:: EXERCISE AIM ::
Gather every line of the entries that includes the word "settings".

:: EXERCISE DATA ::
/---

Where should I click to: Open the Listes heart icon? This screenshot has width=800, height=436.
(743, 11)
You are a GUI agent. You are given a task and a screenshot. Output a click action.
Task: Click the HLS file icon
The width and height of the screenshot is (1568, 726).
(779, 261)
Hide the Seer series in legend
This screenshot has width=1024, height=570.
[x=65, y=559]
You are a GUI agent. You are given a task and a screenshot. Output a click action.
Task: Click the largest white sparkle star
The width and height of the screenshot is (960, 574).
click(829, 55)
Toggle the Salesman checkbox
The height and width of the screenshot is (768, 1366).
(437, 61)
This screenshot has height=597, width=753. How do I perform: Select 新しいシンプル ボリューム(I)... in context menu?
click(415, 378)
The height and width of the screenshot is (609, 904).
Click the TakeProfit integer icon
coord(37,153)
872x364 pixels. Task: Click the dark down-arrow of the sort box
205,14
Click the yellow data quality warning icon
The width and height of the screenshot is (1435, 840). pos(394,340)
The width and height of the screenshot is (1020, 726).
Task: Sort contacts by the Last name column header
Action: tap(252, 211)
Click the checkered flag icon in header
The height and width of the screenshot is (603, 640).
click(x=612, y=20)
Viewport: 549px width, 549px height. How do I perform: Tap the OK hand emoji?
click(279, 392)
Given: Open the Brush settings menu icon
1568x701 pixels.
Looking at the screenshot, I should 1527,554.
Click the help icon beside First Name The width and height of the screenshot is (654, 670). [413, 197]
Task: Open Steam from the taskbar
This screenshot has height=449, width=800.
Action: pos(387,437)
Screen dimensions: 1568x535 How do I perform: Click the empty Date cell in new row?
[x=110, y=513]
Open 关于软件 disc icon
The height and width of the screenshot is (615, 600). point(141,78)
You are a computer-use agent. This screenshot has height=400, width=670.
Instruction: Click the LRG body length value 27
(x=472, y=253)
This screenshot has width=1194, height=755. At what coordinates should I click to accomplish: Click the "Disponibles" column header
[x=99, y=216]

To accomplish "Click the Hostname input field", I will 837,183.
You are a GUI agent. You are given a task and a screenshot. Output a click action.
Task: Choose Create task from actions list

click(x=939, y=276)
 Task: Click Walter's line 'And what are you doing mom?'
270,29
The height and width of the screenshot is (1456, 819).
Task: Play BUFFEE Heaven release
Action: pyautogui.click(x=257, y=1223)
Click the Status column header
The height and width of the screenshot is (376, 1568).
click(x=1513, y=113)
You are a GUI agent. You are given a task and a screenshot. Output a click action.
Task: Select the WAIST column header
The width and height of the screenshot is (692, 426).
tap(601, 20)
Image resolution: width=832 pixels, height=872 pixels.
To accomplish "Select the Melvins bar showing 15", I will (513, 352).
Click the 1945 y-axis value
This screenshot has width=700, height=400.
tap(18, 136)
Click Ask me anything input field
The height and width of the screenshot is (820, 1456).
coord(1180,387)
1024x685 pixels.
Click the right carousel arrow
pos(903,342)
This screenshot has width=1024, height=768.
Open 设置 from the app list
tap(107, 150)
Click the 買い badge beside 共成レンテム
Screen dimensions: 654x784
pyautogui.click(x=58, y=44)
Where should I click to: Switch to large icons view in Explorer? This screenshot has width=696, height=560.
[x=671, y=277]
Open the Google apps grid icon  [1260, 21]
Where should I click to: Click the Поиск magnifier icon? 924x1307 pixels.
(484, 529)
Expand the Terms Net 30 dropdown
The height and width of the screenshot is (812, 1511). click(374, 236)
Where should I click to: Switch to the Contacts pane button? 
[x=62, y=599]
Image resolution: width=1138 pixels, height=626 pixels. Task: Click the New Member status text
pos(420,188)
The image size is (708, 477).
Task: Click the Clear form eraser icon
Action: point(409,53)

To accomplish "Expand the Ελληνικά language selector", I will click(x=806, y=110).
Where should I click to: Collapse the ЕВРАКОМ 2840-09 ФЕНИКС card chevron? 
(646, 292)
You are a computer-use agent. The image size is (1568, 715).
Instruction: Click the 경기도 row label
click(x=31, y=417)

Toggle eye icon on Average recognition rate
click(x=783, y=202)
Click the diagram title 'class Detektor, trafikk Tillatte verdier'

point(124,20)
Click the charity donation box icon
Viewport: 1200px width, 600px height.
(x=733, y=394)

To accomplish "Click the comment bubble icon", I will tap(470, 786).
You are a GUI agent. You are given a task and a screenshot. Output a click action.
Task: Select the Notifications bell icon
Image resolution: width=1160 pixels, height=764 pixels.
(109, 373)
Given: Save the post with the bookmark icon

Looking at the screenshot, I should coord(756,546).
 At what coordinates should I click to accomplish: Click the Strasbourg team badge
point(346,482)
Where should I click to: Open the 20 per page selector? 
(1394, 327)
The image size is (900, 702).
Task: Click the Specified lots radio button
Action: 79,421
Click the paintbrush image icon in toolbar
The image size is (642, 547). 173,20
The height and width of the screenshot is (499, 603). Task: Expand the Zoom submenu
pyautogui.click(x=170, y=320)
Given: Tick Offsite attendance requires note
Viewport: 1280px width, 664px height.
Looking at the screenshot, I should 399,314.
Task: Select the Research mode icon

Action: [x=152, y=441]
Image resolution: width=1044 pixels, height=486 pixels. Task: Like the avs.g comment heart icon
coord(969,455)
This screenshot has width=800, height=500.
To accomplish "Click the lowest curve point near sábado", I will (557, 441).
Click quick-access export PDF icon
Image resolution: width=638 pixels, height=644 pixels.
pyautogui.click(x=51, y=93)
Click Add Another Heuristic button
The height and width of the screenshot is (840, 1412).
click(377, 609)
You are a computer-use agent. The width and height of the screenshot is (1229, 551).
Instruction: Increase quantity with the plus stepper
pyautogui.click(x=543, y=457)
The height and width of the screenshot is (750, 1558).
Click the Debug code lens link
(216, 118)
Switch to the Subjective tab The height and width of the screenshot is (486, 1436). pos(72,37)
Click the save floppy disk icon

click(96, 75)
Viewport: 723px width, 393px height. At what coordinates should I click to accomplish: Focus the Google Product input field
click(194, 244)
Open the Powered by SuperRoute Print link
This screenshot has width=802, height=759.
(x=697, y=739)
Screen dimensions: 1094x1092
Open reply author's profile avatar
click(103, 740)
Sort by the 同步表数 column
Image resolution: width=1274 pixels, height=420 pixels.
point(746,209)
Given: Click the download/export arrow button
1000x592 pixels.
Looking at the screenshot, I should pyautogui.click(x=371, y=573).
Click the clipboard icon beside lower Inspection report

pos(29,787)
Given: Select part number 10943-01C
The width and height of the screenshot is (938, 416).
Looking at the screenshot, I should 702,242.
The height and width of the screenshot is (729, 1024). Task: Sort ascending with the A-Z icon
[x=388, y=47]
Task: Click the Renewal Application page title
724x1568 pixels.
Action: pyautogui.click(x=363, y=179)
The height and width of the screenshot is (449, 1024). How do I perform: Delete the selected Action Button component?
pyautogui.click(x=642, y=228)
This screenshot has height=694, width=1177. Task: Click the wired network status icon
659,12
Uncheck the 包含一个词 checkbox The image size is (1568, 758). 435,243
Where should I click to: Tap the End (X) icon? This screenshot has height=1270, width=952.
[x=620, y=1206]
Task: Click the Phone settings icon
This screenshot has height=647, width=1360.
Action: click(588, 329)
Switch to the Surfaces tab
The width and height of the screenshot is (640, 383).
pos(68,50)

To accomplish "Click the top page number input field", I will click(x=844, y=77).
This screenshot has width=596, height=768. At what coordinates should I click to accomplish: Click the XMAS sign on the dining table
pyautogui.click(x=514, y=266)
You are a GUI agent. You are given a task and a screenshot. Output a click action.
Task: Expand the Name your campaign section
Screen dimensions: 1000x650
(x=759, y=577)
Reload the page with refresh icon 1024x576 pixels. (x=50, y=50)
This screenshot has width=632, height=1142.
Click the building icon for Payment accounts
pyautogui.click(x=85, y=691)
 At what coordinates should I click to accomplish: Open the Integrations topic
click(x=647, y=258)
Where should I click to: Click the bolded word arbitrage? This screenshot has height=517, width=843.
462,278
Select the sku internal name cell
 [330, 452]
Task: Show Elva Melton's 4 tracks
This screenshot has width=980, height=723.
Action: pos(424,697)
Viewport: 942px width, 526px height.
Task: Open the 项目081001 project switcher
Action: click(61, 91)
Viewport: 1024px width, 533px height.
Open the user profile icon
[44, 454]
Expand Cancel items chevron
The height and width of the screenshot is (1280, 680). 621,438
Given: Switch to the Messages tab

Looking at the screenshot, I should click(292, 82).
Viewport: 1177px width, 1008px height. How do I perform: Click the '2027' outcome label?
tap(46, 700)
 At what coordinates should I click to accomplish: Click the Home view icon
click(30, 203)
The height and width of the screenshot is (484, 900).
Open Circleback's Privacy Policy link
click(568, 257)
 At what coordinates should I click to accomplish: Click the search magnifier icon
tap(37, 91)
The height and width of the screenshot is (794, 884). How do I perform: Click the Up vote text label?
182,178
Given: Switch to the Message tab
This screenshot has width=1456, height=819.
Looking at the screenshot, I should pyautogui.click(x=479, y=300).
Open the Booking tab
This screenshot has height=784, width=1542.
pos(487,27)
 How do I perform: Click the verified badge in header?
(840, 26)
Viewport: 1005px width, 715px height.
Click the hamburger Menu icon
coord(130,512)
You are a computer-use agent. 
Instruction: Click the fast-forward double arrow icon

\---

:: SOLUTION FOR THIS EXERCISE ::
Given: Open the Brush settings menu icon
Task: Click the Phone settings icon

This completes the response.